Exercise materials:
==*==

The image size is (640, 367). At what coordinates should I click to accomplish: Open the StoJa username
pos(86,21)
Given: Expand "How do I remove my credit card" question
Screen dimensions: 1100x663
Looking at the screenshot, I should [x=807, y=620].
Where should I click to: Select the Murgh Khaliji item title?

==*==

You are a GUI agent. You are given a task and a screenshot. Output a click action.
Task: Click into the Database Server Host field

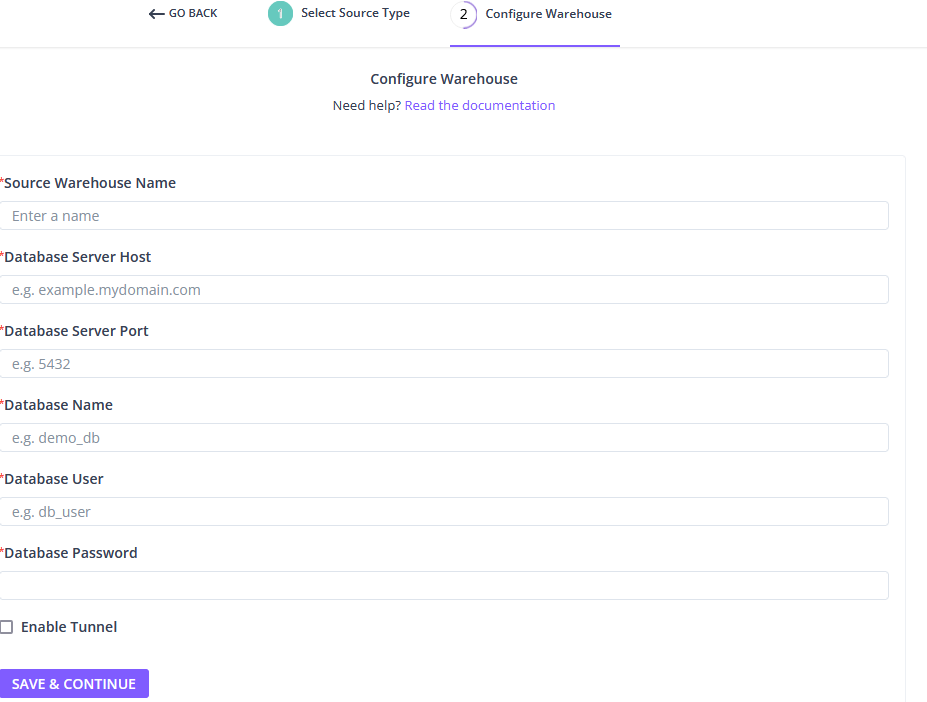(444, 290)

==*==

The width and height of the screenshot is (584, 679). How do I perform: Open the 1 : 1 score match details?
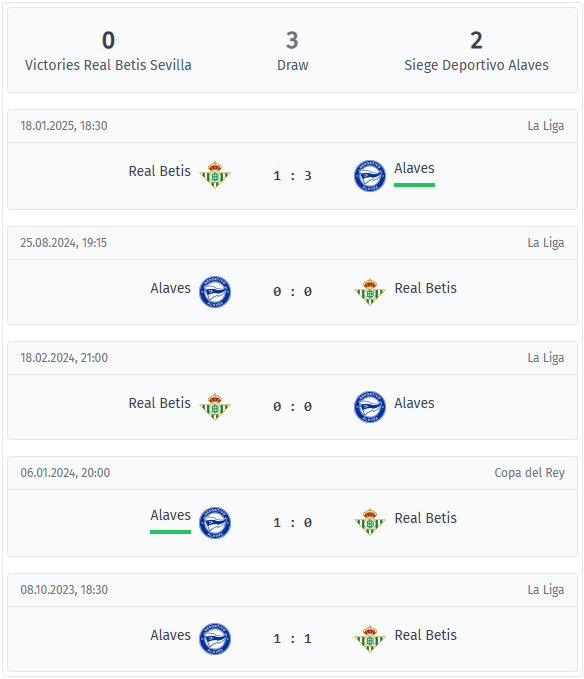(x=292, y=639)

==*==

Take the entries above and return only the lines from the one with "The image size" to the one with "Where should I", both included, unchanged.

The image size is (640, 367). At what coordinates should I click to accomplish: Open the StoJa username
pos(86,21)
Given: Expand "How do I remove my credit card" question
Screen dimensions: 1100x663
Looking at the screenshot, I should [x=807, y=620].
Where should I click to: Select the Murgh Khaliji item title?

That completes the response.